[Entries supplied start]

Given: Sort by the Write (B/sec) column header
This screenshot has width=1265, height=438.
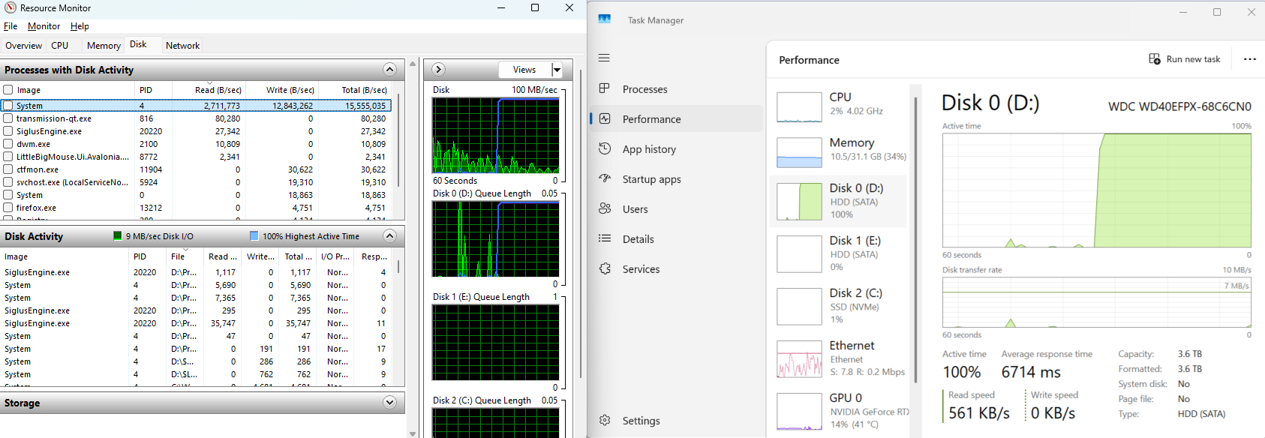Looking at the screenshot, I should [290, 90].
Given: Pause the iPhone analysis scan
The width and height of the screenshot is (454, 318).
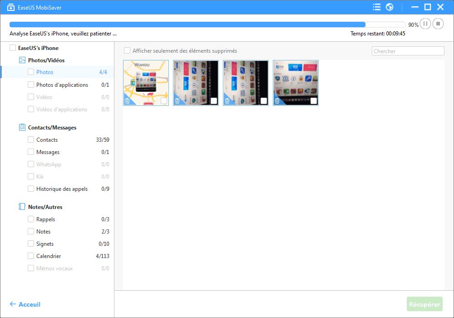Looking at the screenshot, I should tap(425, 24).
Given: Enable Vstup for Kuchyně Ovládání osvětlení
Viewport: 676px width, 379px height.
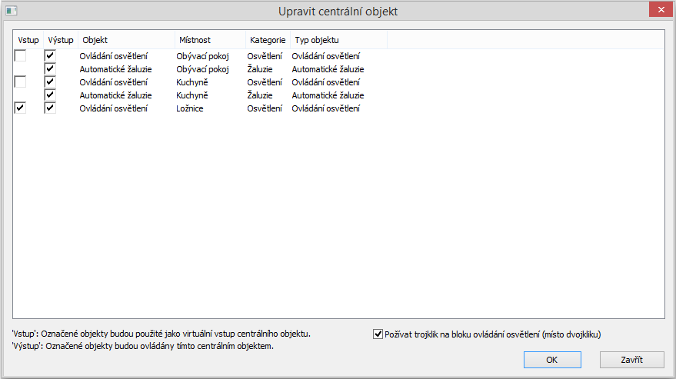Looking at the screenshot, I should [20, 82].
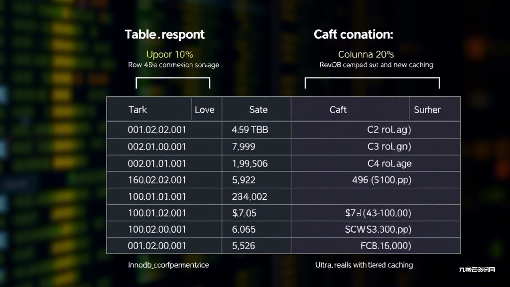The width and height of the screenshot is (510, 287).
Task: Click the Tark column header
Action: 137,110
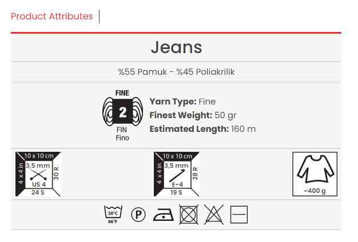Click the Fine 2 yarn weight icon
This screenshot has height=242, width=358.
122,112
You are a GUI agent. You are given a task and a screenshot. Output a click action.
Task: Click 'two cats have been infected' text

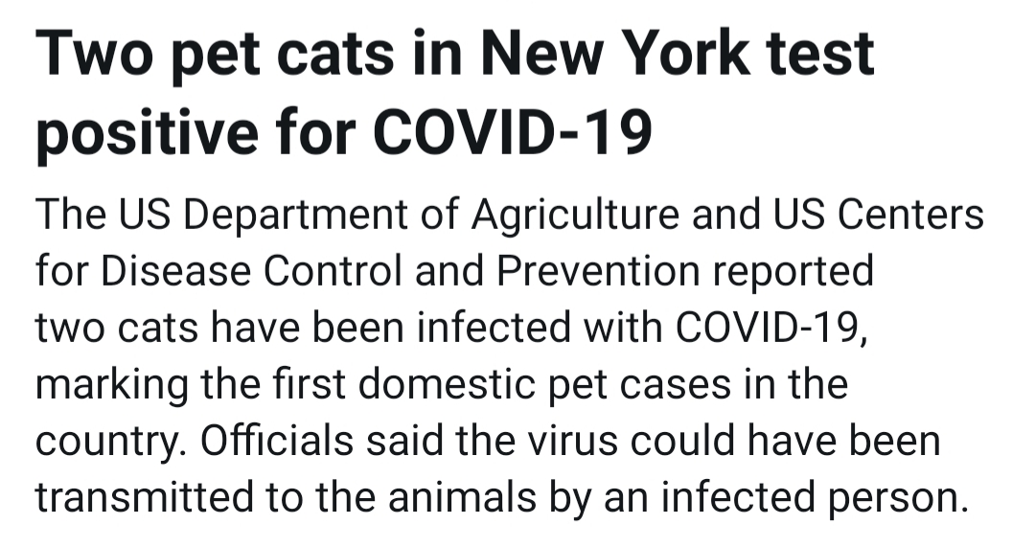coord(303,328)
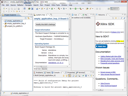The width and height of the screenshot is (128, 96).
Task: Open the standalone_v3_01_a documentation link
Action: coord(56,63)
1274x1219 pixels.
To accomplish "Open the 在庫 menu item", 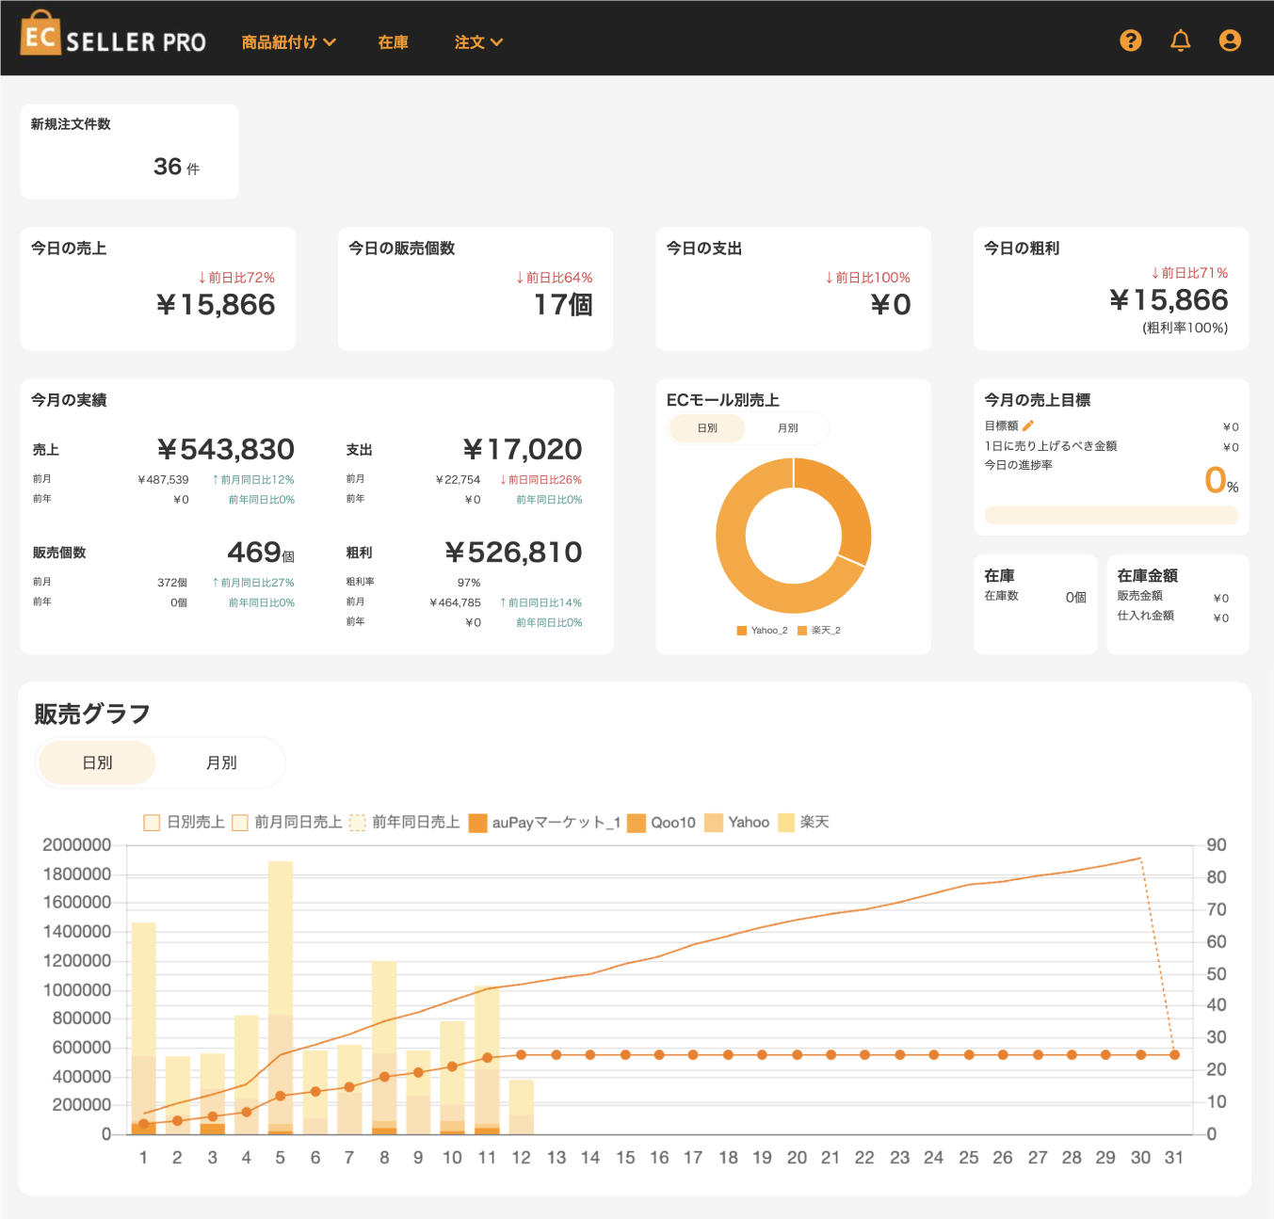I will pyautogui.click(x=393, y=42).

[Entries supplied end]

**Directions:** Express the data from the start through the line containing "Looking at the screenshot, I should tap(425, 24)." as a two-column CSV with the header names task and action. Give one row per task with its action, put each value in a single quoted field with line breaks replaced by spaces, and leave the pictures out.

**Exercise output:**
task,action
"Given: Sort by the Write (B/sec) column header This screenshot has width=1265, height=438.","Looking at the screenshot, I should [290, 90]."
"Given: Pause the iPhone analysis scan The width and height of the screenshot is (454, 318).","Looking at the screenshot, I should tap(425, 24)."